The records below need to be printed in full. Keep each one exact.

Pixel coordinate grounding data
-.-.-
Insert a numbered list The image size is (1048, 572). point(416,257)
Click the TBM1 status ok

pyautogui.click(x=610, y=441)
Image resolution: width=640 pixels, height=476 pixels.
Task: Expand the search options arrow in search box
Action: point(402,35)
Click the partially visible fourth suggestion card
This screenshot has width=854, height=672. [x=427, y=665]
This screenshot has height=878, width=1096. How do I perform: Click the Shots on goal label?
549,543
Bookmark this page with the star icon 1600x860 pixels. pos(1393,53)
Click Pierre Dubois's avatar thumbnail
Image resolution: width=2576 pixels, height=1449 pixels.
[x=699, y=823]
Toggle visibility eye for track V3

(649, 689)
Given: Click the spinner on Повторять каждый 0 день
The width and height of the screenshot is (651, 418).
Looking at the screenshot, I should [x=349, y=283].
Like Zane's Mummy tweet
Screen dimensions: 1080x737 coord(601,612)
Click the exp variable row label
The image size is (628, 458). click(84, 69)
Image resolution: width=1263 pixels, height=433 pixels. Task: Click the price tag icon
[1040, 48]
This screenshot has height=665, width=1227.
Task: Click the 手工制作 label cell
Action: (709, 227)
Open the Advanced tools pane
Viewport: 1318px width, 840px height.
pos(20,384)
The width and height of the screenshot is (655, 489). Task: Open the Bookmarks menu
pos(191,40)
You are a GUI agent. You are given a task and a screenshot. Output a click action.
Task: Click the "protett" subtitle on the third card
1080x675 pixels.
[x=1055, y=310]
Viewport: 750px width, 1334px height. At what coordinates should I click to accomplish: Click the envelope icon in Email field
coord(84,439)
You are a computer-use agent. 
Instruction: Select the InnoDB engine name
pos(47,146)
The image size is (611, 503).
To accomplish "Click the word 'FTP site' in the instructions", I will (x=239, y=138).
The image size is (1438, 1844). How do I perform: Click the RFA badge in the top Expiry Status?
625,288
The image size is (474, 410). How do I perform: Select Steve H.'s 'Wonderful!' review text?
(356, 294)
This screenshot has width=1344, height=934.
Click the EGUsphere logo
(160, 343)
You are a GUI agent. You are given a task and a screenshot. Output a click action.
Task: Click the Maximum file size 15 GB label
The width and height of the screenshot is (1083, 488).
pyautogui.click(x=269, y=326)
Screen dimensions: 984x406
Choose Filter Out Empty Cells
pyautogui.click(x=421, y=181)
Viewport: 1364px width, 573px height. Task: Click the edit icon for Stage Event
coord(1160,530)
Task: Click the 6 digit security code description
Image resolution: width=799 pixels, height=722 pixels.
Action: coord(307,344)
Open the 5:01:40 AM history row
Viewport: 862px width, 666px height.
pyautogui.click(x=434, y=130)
-.-.-
## Your solution
Insert a numbered list The image size is (1048, 572). point(416,257)
Click the TBM1 status ok

pyautogui.click(x=610, y=441)
Image resolution: width=640 pixels, height=476 pixels.
Task: Expand the search options arrow in search box
Action: point(402,35)
Click the partially visible fourth suggestion card
This screenshot has width=854, height=672. [x=427, y=665]
This screenshot has height=878, width=1096. How do I perform: Click the Shots on goal label?
549,543
Bookmark this page with the star icon 1600x860 pixels. pos(1393,53)
Click Pierre Dubois's avatar thumbnail
Image resolution: width=2576 pixels, height=1449 pixels.
[x=699, y=823]
Toggle visibility eye for track V3

(649, 689)
Given: Click the spinner on Повторять каждый 0 день
The width and height of the screenshot is (651, 418).
Looking at the screenshot, I should [x=349, y=283].
Like Zane's Mummy tweet
Screen dimensions: 1080x737 coord(601,612)
Click the exp variable row label
The image size is (628, 458). click(84, 69)
Image resolution: width=1263 pixels, height=433 pixels. Task: Click the price tag icon
[1040, 48]
This screenshot has height=665, width=1227.
Task: Click the 手工制作 label cell
Action: (709, 227)
Open the Advanced tools pane
Viewport: 1318px width, 840px height.
pos(20,384)
The width and height of the screenshot is (655, 489). Task: Open the Bookmarks menu
pos(191,40)
You are a GUI agent. You are given a task and a screenshot. Output a click action.
Task: Click the "protett" subtitle on the third card
1080x675 pixels.
[x=1055, y=310]
Viewport: 750px width, 1334px height. At what coordinates should I click to accomplish: Click the envelope icon in Email field
coord(84,439)
You are a computer-use agent. 
Instruction: Select the InnoDB engine name
pos(47,146)
The image size is (611, 503).
To accomplish "Click the word 'FTP site' in the instructions", I will (x=239, y=138).
The image size is (1438, 1844). How do I perform: Click the RFA badge in the top Expiry Status?
625,288
The image size is (474, 410). How do I perform: Select Steve H.'s 'Wonderful!' review text?
(356, 294)
This screenshot has width=1344, height=934.
Click the EGUsphere logo
(160, 343)
You are a GUI agent. You are given a task and a screenshot. Output a click action.
Task: Click the Maximum file size 15 GB label
The width and height of the screenshot is (1083, 488).
pyautogui.click(x=269, y=326)
Screen dimensions: 984x406
Choose Filter Out Empty Cells
pyautogui.click(x=421, y=181)
Viewport: 1364px width, 573px height. Task: Click the edit icon for Stage Event
coord(1160,530)
Task: Click the 6 digit security code description
Image resolution: width=799 pixels, height=722 pixels.
Action: coord(307,344)
Open the 5:01:40 AM history row
Viewport: 862px width, 666px height.
pyautogui.click(x=434, y=130)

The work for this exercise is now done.